Input records:
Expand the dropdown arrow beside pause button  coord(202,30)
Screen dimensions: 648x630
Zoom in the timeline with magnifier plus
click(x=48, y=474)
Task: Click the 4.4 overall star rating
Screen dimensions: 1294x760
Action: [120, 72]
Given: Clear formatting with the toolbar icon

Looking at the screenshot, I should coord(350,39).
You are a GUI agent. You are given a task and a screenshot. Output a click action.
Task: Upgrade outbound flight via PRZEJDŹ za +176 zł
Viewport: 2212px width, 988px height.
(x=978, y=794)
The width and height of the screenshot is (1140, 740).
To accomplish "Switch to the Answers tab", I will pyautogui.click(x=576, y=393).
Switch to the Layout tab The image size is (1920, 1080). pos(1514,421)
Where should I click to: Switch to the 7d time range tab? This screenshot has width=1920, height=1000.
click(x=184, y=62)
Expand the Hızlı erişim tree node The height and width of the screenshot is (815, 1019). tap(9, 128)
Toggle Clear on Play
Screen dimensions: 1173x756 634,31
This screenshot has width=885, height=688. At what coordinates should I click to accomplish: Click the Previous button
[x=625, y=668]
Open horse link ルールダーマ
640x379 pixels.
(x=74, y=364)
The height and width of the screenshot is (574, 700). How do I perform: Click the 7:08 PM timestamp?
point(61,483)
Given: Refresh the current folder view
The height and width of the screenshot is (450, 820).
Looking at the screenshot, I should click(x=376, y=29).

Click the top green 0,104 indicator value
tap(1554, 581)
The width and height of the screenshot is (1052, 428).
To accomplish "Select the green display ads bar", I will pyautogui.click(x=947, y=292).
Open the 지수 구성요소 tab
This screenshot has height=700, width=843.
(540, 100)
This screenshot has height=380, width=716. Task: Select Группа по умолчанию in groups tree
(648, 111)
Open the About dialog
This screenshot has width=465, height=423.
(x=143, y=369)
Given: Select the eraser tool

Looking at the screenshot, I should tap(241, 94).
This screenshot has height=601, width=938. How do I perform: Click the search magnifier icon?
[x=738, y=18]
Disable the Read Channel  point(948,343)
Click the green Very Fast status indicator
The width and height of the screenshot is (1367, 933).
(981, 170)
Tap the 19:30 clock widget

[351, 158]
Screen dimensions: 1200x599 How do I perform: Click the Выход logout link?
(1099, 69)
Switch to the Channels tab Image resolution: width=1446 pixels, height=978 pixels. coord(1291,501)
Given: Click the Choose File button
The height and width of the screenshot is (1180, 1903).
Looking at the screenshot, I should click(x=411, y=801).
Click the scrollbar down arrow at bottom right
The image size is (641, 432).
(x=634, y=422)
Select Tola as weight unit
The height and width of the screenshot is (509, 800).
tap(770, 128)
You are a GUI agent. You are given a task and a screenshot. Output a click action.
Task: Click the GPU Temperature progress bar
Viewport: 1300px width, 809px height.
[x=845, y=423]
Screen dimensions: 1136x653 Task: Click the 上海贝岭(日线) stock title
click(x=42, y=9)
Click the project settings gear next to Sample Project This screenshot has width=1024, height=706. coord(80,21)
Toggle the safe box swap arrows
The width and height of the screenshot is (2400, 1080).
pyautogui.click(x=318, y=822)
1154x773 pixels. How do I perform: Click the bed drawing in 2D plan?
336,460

What to produce: Give every line of the material above as a JSON list of strings, one string per line, leaving out blank lines.

Expected answer:
[
  "Expand the dropdown arrow beside pause button  coord(202,30)",
  "Screen dimensions: 648x630",
  "Zoom in the timeline with magnifier plus",
  "click(x=48, y=474)",
  "Task: Click the 4.4 overall star rating",
  "Screen dimensions: 1294x760",
  "Action: [120, 72]",
  "Given: Clear formatting with the toolbar icon",
  "Looking at the screenshot, I should coord(350,39).",
  "You are a GUI agent. You are given a task and a screenshot. Output a click action.",
  "Task: Upgrade outbound flight via PRZEJDŹ za +176 zł",
  "Viewport: 2212px width, 988px height.",
  "(x=978, y=794)",
  "The width and height of the screenshot is (1140, 740).",
  "To accomplish \"Switch to the Answers tab\", I will pyautogui.click(x=576, y=393).",
  "Switch to the Layout tab The image size is (1920, 1080). pos(1514,421)",
  "Where should I click to: Switch to the 7d time range tab? This screenshot has width=1920, height=1000.",
  "click(x=184, y=62)",
  "Expand the Hızlı erişim tree node The height and width of the screenshot is (815, 1019). tap(9, 128)",
  "Toggle Clear on Play",
  "Screen dimensions: 1173x756 634,31",
  "This screenshot has width=885, height=688. At what coordinates should I click to accomplish: Click the Previous button",
  "[x=625, y=668]",
  "Open horse link ルールダーマ",
  "640x379 pixels.",
  "(x=74, y=364)",
  "The height and width of the screenshot is (574, 700). How do I perform: Click the 7:08 PM timestamp?",
  "point(61,483)",
  "Given: Refresh the current folder view",
  "The height and width of the screenshot is (450, 820).",
  "Looking at the screenshot, I should click(x=376, y=29).",
  "Click the top green 0,104 indicator value",
  "tap(1554, 581)",
  "The width and height of the screenshot is (1052, 428).",
  "To accomplish \"Select the green display ads bar\", I will pyautogui.click(x=947, y=292).",
  "Open the 지수 구성요소 tab",
  "This screenshot has height=700, width=843.",
  "(540, 100)",
  "This screenshot has height=380, width=716. Task: Select Группа по умолчанию in groups tree",
  "(648, 111)",
  "Open the About dialog",
  "This screenshot has width=465, height=423.",
  "(x=143, y=369)",
  "Given: Select the eraser tool",
  "Looking at the screenshot, I should tap(241, 94).",
  "This screenshot has height=601, width=938. How do I perform: Click the search magnifier icon?",
  "[x=738, y=18]",
  "Disable the Read Channel  point(948,343)",
  "Click the green Very Fast status indicator",
  "The width and height of the screenshot is (1367, 933).",
  "(981, 170)",
  "Tap the 19:30 clock widget",
  "[351, 158]",
  "Screen dimensions: 1200x599 How do I perform: Click the Выход logout link?",
  "(1099, 69)",
  "Switch to the Channels tab Image resolution: width=1446 pixels, height=978 pixels. coord(1291,501)",
  "Given: Click the Choose File button",
  "The height and width of the screenshot is (1180, 1903).",
  "Looking at the screenshot, I should click(x=411, y=801).",
  "Click the scrollbar down arrow at bottom right",
  "The image size is (641, 432).",
  "(x=634, y=422)",
  "Select Tola as weight unit",
  "The height and width of the screenshot is (509, 800).",
  "tap(770, 128)",
  "You are a GUI agent. You are given a task and a screenshot. Output a click action.",
  "Task: Click the GPU Temperature progress bar",
  "Viewport: 1300px width, 809px height.",
  "[x=845, y=423]",
  "Screen dimensions: 1136x653 Task: Click the 上海贝岭(日线) stock title",
  "click(x=42, y=9)",
  "Click the project settings gear next to Sample Project This screenshot has width=1024, height=706. coord(80,21)",
  "Toggle the safe box swap arrows",
  "The width and height of the screenshot is (2400, 1080).",
  "pyautogui.click(x=318, y=822)",
  "1154x773 pixels. How do I perform: Click the bed drawing in 2D plan?",
  "336,460"
]